About this task:
Please give back exactly the line with "The image size" and each line after it through the end of the material, leaving out the pictures.

Study material:

-=-=-=-=-

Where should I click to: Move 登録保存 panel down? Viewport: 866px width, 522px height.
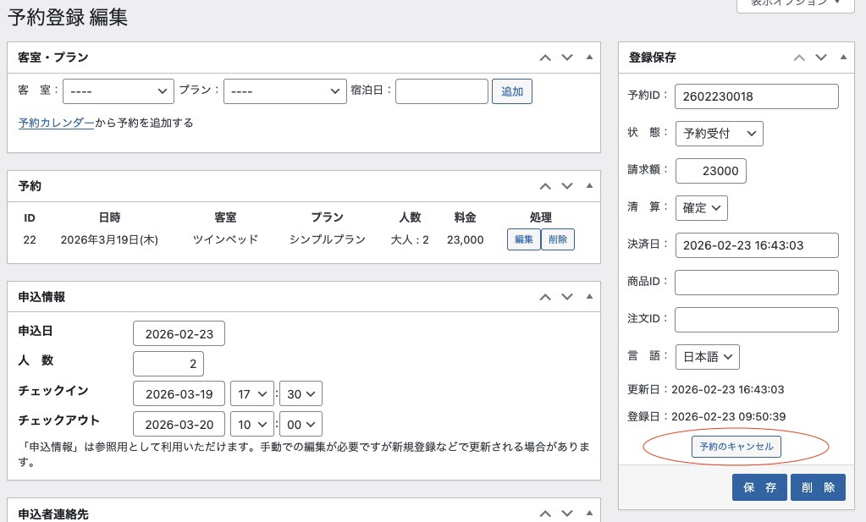(820, 58)
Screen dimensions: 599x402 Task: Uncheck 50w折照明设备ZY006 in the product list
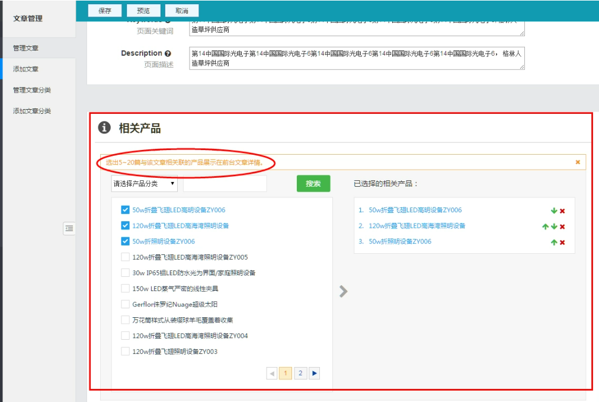point(125,241)
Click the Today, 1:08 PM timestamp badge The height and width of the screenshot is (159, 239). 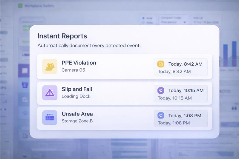[x=180, y=119]
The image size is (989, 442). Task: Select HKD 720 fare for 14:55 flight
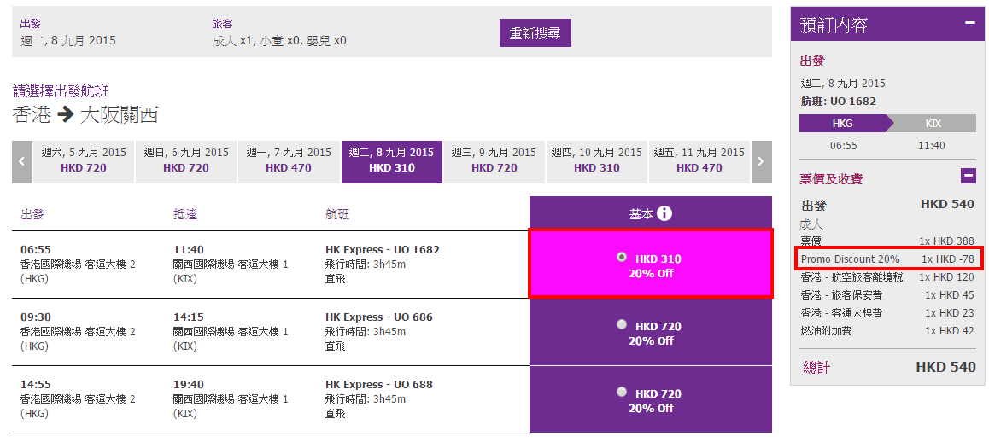point(621,392)
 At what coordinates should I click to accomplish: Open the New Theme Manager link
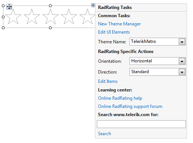(x=119, y=24)
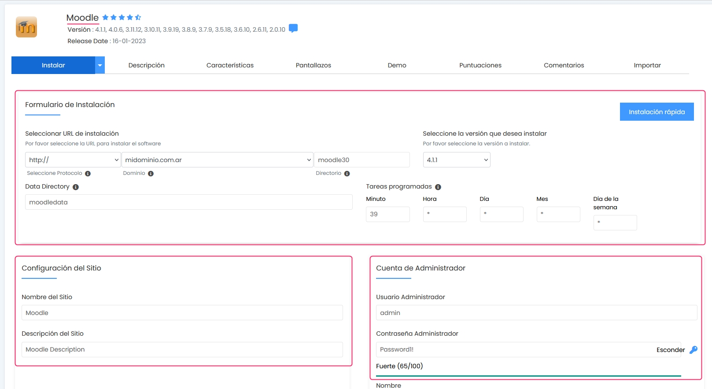Click the info icon beside Directorio
The height and width of the screenshot is (389, 712).
click(347, 174)
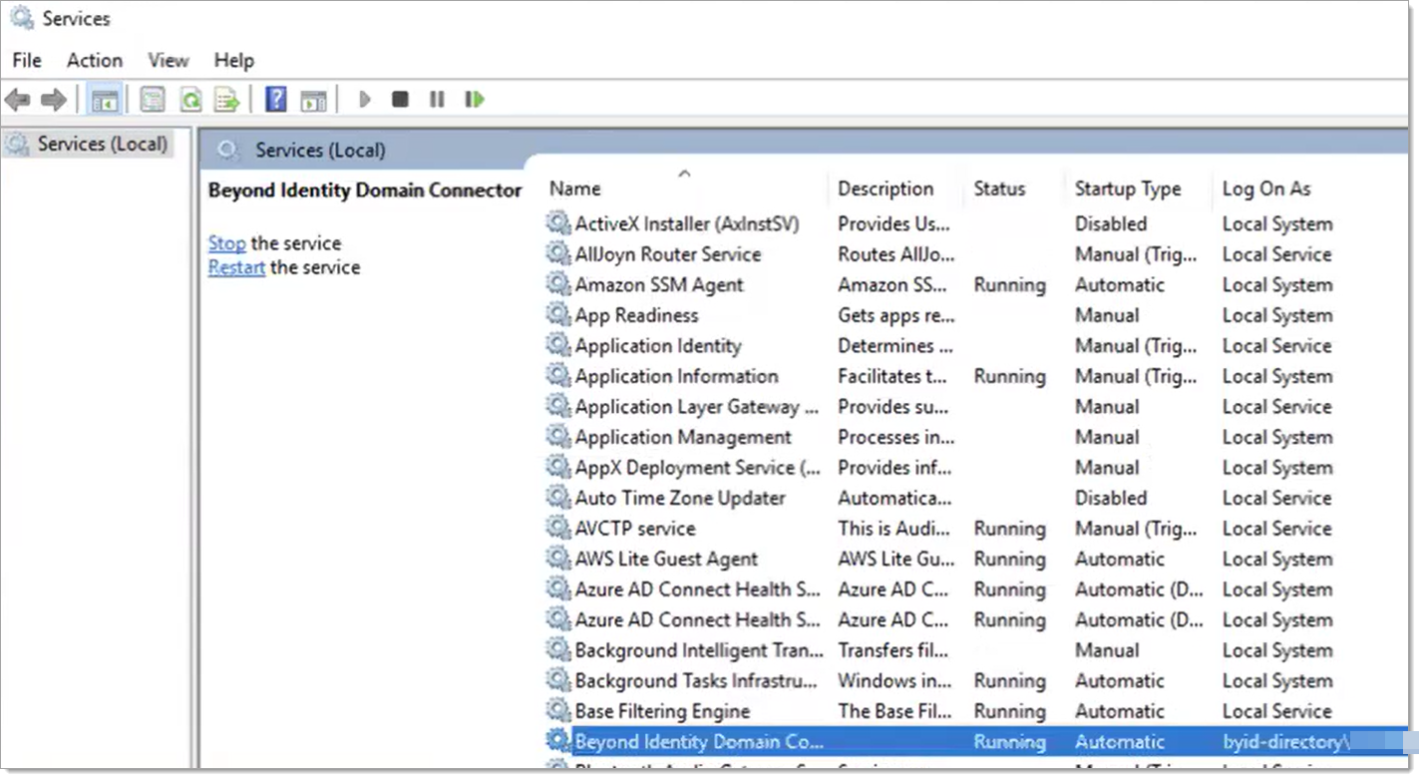The width and height of the screenshot is (1419, 779).
Task: Click the Show/Hide Console Tree toolbar icon
Action: 104,100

-=-=-=-=-

Final answer:
The image size is (989, 442). Task: Select HKD 720 fare for 14:55 flight
point(621,392)
 At what coordinates should I click to accomplish: Open the New Theme Manager link
(x=119, y=24)
Click the info icon beside Directorio
The height and width of the screenshot is (389, 712).
click(347, 174)
The width and height of the screenshot is (1419, 779).
Task: Click the Show/Hide Console Tree toolbar icon
Action: 104,100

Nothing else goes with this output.